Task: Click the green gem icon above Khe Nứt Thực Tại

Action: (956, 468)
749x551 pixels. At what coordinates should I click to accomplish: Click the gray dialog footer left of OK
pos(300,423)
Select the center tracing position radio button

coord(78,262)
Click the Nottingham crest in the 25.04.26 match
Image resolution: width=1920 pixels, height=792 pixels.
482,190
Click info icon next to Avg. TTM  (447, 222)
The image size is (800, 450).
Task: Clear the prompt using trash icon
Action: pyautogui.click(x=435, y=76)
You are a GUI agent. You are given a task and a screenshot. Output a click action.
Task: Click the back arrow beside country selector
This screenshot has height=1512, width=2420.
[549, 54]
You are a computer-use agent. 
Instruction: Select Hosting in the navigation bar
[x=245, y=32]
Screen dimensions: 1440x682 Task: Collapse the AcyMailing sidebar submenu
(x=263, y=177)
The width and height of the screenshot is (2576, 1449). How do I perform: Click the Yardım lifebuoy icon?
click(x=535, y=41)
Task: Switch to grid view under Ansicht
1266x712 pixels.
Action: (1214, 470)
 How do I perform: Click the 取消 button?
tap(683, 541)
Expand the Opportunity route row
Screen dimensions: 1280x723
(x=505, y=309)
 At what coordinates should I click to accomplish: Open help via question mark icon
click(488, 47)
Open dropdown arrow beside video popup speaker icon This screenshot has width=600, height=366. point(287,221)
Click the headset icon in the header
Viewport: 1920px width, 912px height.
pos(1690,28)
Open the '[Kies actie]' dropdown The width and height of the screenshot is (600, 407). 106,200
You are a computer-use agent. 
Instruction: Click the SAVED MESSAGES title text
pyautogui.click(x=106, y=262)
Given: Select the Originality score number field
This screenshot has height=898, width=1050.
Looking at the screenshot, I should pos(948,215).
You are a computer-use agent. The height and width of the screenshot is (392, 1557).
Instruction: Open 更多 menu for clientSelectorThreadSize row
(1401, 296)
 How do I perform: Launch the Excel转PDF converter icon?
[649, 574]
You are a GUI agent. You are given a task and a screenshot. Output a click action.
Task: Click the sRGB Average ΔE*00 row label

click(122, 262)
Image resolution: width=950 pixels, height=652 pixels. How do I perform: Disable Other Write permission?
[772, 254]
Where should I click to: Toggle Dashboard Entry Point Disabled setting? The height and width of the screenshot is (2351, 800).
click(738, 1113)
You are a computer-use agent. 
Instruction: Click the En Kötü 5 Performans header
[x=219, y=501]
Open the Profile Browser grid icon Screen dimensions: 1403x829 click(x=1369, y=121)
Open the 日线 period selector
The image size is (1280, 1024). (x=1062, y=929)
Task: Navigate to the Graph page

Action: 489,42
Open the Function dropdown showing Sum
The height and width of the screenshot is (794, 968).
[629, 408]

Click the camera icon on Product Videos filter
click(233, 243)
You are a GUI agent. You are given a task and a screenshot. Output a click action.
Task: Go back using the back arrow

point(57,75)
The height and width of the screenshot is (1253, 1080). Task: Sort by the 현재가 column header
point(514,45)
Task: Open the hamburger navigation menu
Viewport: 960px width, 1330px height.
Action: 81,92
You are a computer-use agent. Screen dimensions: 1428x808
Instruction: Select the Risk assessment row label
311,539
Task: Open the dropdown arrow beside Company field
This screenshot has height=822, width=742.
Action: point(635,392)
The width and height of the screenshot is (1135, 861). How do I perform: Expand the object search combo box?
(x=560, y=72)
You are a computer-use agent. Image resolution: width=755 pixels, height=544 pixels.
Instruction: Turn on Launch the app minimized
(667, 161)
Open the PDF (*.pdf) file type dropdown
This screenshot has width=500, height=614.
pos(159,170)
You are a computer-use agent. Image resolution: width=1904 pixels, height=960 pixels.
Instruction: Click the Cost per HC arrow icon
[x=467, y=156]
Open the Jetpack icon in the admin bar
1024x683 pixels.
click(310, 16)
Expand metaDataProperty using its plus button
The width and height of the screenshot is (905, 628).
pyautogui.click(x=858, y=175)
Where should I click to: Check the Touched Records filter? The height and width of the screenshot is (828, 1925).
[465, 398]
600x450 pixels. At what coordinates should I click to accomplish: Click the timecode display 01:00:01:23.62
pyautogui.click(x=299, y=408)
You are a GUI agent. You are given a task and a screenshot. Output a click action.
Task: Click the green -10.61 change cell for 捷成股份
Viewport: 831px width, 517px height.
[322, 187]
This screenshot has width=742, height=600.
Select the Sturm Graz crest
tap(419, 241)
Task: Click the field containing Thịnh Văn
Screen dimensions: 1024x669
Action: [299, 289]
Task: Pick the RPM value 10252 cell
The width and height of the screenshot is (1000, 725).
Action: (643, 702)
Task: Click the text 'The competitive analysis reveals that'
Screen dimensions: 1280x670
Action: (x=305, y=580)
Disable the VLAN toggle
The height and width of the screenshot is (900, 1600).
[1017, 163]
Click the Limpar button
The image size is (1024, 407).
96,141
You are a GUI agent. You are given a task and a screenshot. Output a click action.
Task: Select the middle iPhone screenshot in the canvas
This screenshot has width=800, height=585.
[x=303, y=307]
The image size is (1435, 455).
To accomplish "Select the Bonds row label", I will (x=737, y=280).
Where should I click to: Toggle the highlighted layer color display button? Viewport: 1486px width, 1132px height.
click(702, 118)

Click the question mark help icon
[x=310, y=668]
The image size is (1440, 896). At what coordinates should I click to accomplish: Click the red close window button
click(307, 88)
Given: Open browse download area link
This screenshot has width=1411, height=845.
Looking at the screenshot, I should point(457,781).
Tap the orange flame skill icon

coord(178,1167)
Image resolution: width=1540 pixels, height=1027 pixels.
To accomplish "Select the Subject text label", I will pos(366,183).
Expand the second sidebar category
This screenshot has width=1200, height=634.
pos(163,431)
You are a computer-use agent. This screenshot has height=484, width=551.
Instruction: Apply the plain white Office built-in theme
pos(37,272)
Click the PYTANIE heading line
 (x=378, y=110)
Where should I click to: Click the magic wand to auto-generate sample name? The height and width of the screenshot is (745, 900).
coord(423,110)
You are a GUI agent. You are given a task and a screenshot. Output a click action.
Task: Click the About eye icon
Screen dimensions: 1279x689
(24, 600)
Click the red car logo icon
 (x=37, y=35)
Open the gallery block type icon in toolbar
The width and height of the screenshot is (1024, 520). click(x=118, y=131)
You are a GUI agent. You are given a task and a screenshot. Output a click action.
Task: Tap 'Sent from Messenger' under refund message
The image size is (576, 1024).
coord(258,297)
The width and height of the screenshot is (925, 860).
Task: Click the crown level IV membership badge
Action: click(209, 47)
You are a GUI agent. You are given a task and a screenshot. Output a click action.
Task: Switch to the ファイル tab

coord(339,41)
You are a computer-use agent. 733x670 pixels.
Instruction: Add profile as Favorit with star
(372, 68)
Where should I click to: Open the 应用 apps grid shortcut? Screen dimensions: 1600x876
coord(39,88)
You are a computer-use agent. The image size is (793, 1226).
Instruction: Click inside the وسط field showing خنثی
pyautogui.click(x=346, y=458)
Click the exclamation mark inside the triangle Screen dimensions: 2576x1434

_ _ _ _ _ _ _

*WORK INSTRUCTION*: Copy every line of the data above in which the string "cell" appears.

*RESPONSE AREA*:
Task: Click the green -10.61 change cell for 捷成股份
Task: Pick the RPM value 10252 cell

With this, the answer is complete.